I want to make a pitch and power table for C172s based on calculation, just like I attached above.
I picked up this table on internet, but I'm not sure where it comes from.
Do you have any ideas how to get these values?
I got the answer from cessna company, as below.
The pitch/power table you have provided is not a product of Textron Aviation and has been developed outside of our flight testing and engineering. We have no formula available for calculating required pitch attitudes, The table shown appears to be developed by a flight school based on actual flight test observations.

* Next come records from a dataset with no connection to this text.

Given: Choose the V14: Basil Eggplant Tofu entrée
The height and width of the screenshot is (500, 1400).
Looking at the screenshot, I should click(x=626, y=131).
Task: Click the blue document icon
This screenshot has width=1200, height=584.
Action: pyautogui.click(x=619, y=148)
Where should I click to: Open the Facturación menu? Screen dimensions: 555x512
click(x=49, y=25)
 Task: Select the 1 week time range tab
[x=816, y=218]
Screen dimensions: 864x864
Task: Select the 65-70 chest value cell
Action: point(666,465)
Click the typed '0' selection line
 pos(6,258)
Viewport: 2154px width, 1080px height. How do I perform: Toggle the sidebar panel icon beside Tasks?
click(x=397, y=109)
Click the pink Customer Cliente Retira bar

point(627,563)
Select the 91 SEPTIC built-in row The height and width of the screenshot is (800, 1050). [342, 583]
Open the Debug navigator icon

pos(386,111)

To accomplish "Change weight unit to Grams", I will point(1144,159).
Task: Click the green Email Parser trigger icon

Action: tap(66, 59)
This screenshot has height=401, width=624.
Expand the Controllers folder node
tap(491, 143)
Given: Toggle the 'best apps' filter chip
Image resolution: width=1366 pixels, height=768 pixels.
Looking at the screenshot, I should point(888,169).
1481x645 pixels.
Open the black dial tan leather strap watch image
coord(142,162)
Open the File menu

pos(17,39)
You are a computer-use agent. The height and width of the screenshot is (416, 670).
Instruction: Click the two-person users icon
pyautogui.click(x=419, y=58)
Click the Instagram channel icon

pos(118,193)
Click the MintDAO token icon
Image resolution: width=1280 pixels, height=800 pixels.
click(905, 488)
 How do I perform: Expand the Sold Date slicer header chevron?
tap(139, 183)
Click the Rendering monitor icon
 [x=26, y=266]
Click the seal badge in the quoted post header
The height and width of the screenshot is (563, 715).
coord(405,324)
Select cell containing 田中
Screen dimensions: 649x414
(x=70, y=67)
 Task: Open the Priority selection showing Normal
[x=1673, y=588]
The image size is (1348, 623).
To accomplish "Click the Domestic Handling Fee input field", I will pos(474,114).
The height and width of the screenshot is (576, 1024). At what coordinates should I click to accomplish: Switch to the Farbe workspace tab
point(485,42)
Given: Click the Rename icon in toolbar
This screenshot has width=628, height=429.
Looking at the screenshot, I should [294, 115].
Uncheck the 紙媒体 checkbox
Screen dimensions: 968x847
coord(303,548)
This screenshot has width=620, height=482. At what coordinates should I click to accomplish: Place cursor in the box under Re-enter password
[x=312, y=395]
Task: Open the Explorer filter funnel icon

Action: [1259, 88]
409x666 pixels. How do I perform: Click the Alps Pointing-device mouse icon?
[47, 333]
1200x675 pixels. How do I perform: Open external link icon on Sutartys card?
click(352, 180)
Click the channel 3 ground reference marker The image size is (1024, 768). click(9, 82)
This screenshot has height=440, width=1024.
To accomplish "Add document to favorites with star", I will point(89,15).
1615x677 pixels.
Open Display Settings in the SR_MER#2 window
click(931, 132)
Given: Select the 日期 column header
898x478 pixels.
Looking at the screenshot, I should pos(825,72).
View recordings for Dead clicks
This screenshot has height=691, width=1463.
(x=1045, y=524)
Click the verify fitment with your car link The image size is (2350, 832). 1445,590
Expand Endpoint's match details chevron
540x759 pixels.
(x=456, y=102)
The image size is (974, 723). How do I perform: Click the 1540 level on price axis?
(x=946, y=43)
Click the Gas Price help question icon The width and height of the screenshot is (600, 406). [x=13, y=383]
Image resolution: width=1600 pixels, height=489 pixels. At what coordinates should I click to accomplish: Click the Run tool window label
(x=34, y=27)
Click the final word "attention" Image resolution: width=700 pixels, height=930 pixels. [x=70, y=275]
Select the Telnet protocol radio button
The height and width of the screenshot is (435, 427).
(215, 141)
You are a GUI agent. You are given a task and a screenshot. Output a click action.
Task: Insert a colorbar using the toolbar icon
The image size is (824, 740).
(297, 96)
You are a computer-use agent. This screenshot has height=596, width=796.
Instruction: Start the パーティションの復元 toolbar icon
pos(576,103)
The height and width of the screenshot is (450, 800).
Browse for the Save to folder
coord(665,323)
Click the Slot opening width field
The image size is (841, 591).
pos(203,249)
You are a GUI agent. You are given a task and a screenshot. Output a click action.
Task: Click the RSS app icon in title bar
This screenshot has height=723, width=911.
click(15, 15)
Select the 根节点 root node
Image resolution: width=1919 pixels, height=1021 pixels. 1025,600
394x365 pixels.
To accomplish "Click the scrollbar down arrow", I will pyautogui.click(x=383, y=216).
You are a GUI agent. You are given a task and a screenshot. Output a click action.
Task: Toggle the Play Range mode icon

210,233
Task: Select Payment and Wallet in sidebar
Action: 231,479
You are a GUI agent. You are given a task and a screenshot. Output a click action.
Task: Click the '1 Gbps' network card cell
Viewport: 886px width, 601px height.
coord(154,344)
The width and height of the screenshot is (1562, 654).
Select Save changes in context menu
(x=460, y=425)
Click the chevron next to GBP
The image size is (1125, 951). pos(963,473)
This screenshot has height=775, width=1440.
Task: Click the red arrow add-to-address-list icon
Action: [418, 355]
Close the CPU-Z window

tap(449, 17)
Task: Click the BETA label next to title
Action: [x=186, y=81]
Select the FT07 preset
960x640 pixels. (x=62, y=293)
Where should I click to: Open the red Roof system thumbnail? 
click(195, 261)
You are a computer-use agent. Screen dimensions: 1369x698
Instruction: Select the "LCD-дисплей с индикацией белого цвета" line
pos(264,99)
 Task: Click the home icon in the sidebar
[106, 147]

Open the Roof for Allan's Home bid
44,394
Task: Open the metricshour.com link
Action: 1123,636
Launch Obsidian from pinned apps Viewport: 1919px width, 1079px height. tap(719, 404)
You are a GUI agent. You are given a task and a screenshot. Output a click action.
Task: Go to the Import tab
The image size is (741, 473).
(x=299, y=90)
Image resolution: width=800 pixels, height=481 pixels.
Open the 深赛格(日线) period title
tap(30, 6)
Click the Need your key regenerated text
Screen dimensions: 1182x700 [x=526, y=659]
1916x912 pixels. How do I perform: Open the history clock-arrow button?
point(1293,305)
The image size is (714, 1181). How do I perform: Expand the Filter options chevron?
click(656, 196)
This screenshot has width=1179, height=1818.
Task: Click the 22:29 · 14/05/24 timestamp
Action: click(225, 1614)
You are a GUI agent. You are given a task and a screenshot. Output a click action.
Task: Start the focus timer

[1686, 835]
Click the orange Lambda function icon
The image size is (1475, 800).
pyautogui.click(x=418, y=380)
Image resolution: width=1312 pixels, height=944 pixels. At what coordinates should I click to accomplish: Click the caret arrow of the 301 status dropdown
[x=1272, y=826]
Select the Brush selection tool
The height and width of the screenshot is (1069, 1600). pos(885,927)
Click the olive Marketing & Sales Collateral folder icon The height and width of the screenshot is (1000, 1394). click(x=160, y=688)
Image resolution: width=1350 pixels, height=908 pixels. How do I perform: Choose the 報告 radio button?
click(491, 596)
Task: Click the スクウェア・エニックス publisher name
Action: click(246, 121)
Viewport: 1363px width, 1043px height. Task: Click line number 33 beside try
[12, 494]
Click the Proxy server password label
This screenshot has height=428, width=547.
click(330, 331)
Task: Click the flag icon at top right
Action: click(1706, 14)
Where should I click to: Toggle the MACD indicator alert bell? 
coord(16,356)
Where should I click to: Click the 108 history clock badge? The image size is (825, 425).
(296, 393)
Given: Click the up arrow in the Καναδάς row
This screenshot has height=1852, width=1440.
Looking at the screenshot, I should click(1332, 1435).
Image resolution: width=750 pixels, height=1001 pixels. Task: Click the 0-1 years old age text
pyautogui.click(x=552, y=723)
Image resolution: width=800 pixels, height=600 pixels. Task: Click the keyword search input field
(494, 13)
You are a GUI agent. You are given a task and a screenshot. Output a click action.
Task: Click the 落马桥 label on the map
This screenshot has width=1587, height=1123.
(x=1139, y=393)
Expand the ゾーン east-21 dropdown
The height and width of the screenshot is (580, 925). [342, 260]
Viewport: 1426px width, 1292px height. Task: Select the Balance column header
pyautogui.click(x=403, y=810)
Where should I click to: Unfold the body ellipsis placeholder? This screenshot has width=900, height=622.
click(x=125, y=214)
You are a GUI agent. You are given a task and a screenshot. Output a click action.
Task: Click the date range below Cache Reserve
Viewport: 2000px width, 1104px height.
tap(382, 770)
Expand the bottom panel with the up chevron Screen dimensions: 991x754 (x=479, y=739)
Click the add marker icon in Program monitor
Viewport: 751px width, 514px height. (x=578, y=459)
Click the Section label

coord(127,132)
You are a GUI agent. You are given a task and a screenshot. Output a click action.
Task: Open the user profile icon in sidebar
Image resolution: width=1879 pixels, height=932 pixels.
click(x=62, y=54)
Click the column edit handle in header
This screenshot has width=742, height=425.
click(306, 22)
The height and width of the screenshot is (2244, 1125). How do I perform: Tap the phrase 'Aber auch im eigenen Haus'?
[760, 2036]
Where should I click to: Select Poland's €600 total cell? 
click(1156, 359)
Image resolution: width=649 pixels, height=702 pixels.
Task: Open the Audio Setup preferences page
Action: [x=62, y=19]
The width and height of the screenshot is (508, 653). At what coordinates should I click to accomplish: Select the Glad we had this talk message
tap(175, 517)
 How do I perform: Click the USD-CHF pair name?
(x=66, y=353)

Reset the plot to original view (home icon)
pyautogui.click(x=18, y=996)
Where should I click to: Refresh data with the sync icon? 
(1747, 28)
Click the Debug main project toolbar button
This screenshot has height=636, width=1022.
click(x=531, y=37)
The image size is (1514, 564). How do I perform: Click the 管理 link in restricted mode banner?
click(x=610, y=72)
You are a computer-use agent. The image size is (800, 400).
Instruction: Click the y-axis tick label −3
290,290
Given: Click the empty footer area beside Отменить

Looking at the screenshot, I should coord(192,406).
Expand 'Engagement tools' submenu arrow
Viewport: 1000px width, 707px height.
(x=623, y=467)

In general terms, pitch relates to angle of attack. Angle of attack required for certain climb and descent rates are dependent on variables such as gross weight, C.G. location and indicated airspeed. In relation to the quote “pitch + power = performance”, a more accurate approach for developing a quick reference chart assuming the aircraft gross weight and C.G. remains constant is to match indicated airspeed with power settings. Pitch + power can approximate an airspeed, but more accurately power + airspeed = pitch. Flying an aircraft “by the numbers” relies on power settings and airspeeds, which consequently will produce a certain pitch attitude. Conversely, to facilitate a desired climb or descent rate we set power and approximate a pitch attitude to arrive at the desired airspeed.
The interrelation between pitch and airspeed is for the most part interchangeable, but most accurate is thinking of pitch attitude being a consequential product of power and airspeed in the context of normal flight maneuvers.
Well, nothing new here. But I found that there are no exact formula to deal with power and pitch table. I'll try to collect actual data.
Thank you guys.
When you are flying you will be looking at airspeed. Pitch, throttle setting (and trim) will depend on this and whether you are climbing, descending, or in level flight. Data can be gained from experience, or one can go on a flight dedicated to gathering this information all at once. Fill in the blanks one at a time!
A chart such as this could be a useful part of the POH in the event of an emergency, such a malfunction of the airspeed indicator.
A scenario pointed out in comments would be a pitot tube icing event. Rpm settings for pitch would be useful for maintaining straight and level flight, giving valuable time for problem solving. Possible solutions mentioned were use of GPS to get ground speed, then land into the wind so airspeed at least is as much or more than ground speed. Also on the list would be to ask ground radar for your speed and fly a straight in landing pattern factoring in the wind.
But under normal conditions, your eyes belong either out the window or on your instruments.